§ Entradas fornecidas
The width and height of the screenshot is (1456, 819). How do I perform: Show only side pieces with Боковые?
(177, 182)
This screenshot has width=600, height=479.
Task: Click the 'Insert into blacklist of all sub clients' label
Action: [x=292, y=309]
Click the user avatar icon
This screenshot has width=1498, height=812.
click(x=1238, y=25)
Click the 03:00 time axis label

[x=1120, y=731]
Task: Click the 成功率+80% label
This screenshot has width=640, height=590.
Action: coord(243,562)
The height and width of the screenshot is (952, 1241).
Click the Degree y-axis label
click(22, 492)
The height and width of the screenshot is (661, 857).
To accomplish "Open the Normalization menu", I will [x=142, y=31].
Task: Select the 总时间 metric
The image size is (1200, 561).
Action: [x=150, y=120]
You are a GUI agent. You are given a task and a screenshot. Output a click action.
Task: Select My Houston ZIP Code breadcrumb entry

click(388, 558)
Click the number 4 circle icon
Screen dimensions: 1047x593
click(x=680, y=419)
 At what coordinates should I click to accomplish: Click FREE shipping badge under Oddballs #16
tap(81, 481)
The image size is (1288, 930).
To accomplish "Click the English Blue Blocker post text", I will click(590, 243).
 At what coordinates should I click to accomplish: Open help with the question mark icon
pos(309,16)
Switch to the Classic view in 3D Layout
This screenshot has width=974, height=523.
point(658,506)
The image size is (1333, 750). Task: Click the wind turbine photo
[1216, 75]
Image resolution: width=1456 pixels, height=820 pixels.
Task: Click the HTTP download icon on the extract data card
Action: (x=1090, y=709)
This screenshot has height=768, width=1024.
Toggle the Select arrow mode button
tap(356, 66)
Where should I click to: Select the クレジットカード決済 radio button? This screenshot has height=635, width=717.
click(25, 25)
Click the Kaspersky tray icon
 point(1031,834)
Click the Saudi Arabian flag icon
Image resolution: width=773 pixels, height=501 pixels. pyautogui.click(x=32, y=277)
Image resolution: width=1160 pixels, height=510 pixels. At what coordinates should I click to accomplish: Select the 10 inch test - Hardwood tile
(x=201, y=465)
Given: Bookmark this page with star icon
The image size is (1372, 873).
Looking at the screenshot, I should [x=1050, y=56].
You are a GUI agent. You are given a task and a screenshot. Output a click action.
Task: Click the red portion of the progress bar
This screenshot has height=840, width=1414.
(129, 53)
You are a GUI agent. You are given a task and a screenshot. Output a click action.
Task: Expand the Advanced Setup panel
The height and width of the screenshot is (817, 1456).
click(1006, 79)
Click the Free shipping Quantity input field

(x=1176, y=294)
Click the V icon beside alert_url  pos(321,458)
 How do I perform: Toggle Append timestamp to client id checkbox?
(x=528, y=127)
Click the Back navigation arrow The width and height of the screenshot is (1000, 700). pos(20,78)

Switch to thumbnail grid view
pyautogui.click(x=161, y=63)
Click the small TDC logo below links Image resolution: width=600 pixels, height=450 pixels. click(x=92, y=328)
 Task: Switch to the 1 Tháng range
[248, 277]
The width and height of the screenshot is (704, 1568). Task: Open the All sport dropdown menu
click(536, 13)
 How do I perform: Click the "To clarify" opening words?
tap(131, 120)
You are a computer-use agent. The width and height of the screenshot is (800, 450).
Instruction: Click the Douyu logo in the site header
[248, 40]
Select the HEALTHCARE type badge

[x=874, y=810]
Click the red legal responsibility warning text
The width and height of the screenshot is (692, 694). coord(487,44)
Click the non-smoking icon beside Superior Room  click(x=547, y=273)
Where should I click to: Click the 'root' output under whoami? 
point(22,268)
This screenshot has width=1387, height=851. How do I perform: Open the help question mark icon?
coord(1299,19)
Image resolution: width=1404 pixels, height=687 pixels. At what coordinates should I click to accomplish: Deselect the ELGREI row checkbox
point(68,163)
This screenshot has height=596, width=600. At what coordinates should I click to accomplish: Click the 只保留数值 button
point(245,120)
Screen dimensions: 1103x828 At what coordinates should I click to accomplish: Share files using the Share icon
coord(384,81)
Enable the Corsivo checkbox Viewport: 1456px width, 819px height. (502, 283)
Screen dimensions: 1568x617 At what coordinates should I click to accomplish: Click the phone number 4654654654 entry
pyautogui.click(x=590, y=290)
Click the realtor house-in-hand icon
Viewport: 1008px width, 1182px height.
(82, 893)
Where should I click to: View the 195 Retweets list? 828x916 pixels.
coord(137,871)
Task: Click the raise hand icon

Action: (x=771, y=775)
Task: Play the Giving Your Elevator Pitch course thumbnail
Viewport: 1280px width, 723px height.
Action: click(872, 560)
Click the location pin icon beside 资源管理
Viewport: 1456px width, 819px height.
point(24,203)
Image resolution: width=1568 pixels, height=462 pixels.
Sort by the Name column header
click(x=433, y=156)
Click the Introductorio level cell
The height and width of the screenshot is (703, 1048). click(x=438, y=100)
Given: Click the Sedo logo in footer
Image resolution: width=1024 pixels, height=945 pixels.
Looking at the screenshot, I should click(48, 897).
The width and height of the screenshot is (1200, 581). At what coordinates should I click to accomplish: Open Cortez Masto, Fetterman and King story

§ Instruções da tarefa
Reproduza todas as entradas acima, linha por linha e sem nenhuma alteração.

§ Resposta ao exercício
The width and height of the screenshot is (1456, 819). How do I perform: Show only side pieces with Боковые?
(177, 182)
This screenshot has width=600, height=479.
Task: Click the 'Insert into blacklist of all sub clients' label
Action: [x=292, y=309]
Click the user avatar icon
This screenshot has width=1498, height=812.
click(x=1238, y=25)
Click the 03:00 time axis label

[x=1120, y=731]
Task: Click the 成功率+80% label
This screenshot has width=640, height=590.
Action: coord(243,562)
The height and width of the screenshot is (952, 1241).
Click the Degree y-axis label
click(22, 492)
The height and width of the screenshot is (661, 857).
To accomplish "Open the Normalization menu", I will [x=142, y=31].
Task: Select the 总时间 metric
The image size is (1200, 561).
Action: [x=150, y=120]
You are a GUI agent. You are given a task and a screenshot. Output a click action.
Task: Select My Houston ZIP Code breadcrumb entry

click(388, 558)
Click the number 4 circle icon
Screen dimensions: 1047x593
click(x=680, y=419)
 At what coordinates should I click to accomplish: Click FREE shipping badge under Oddballs #16
tap(81, 481)
The image size is (1288, 930).
To accomplish "Click the English Blue Blocker post text", I will click(590, 243).
 At what coordinates should I click to accomplish: Open help with the question mark icon
pos(309,16)
Switch to the Classic view in 3D Layout
This screenshot has width=974, height=523.
point(658,506)
The image size is (1333, 750). Task: Click the wind turbine photo
[1216, 75]
Image resolution: width=1456 pixels, height=820 pixels.
Task: Click the HTTP download icon on the extract data card
Action: (x=1090, y=709)
This screenshot has height=768, width=1024.
Toggle the Select arrow mode button
tap(356, 66)
Where should I click to: Select the クレジットカード決済 radio button? This screenshot has height=635, width=717.
click(25, 25)
Click the Kaspersky tray icon
 point(1031,834)
Click the Saudi Arabian flag icon
Image resolution: width=773 pixels, height=501 pixels. pyautogui.click(x=32, y=277)
Image resolution: width=1160 pixels, height=510 pixels. At what coordinates should I click to accomplish: Select the 10 inch test - Hardwood tile
(x=201, y=465)
Given: Bookmark this page with star icon
The image size is (1372, 873).
Looking at the screenshot, I should [x=1050, y=56].
You are a GUI agent. You are given a task and a screenshot. Output a click action.
Task: Click the red portion of the progress bar
This screenshot has height=840, width=1414.
(129, 53)
You are a GUI agent. You are given a task and a screenshot. Output a click action.
Task: Expand the Advanced Setup panel
The height and width of the screenshot is (817, 1456).
click(1006, 79)
Click the Free shipping Quantity input field

(x=1176, y=294)
Click the V icon beside alert_url  pos(321,458)
 How do I perform: Toggle Append timestamp to client id checkbox?
(x=528, y=127)
Click the Back navigation arrow The width and height of the screenshot is (1000, 700). pos(20,78)

Switch to thumbnail grid view
pyautogui.click(x=161, y=63)
Click the small TDC logo below links Image resolution: width=600 pixels, height=450 pixels. click(x=92, y=328)
 Task: Switch to the 1 Tháng range
[248, 277]
The width and height of the screenshot is (704, 1568). Task: Open the All sport dropdown menu
click(536, 13)
 How do I perform: Click the "To clarify" opening words?
tap(131, 120)
You are a computer-use agent. The width and height of the screenshot is (800, 450).
Instruction: Click the Douyu logo in the site header
[248, 40]
Select the HEALTHCARE type badge

[x=874, y=810]
Click the red legal responsibility warning text
The width and height of the screenshot is (692, 694). coord(487,44)
Click the non-smoking icon beside Superior Room  click(x=547, y=273)
Where should I click to: Click the 'root' output under whoami? 
point(22,268)
This screenshot has width=1387, height=851. How do I perform: Open the help question mark icon?
coord(1299,19)
Image resolution: width=1404 pixels, height=687 pixels. At what coordinates should I click to accomplish: Deselect the ELGREI row checkbox
point(68,163)
This screenshot has height=596, width=600. At what coordinates should I click to accomplish: Click the 只保留数值 button
point(245,120)
Screen dimensions: 1103x828 At what coordinates should I click to accomplish: Share files using the Share icon
coord(384,81)
Enable the Corsivo checkbox Viewport: 1456px width, 819px height. (502, 283)
Screen dimensions: 1568x617 At what coordinates should I click to accomplish: Click the phone number 4654654654 entry
pyautogui.click(x=590, y=290)
Click the realtor house-in-hand icon
Viewport: 1008px width, 1182px height.
(82, 893)
Where should I click to: View the 195 Retweets list? 828x916 pixels.
coord(137,871)
Task: Click the raise hand icon

Action: (x=771, y=775)
Task: Play the Giving Your Elevator Pitch course thumbnail
Viewport: 1280px width, 723px height.
Action: click(872, 560)
Click the location pin icon beside 资源管理
Viewport: 1456px width, 819px height.
point(24,203)
Image resolution: width=1568 pixels, height=462 pixels.
Sort by the Name column header
click(x=433, y=156)
Click the Introductorio level cell
The height and width of the screenshot is (703, 1048). click(x=438, y=100)
Given: Click the Sedo logo in footer
Image resolution: width=1024 pixels, height=945 pixels.
Looking at the screenshot, I should click(48, 897).
The width and height of the screenshot is (1200, 581). At what coordinates should I click to accomplish: Open Cortez Masto, Fetterman and King story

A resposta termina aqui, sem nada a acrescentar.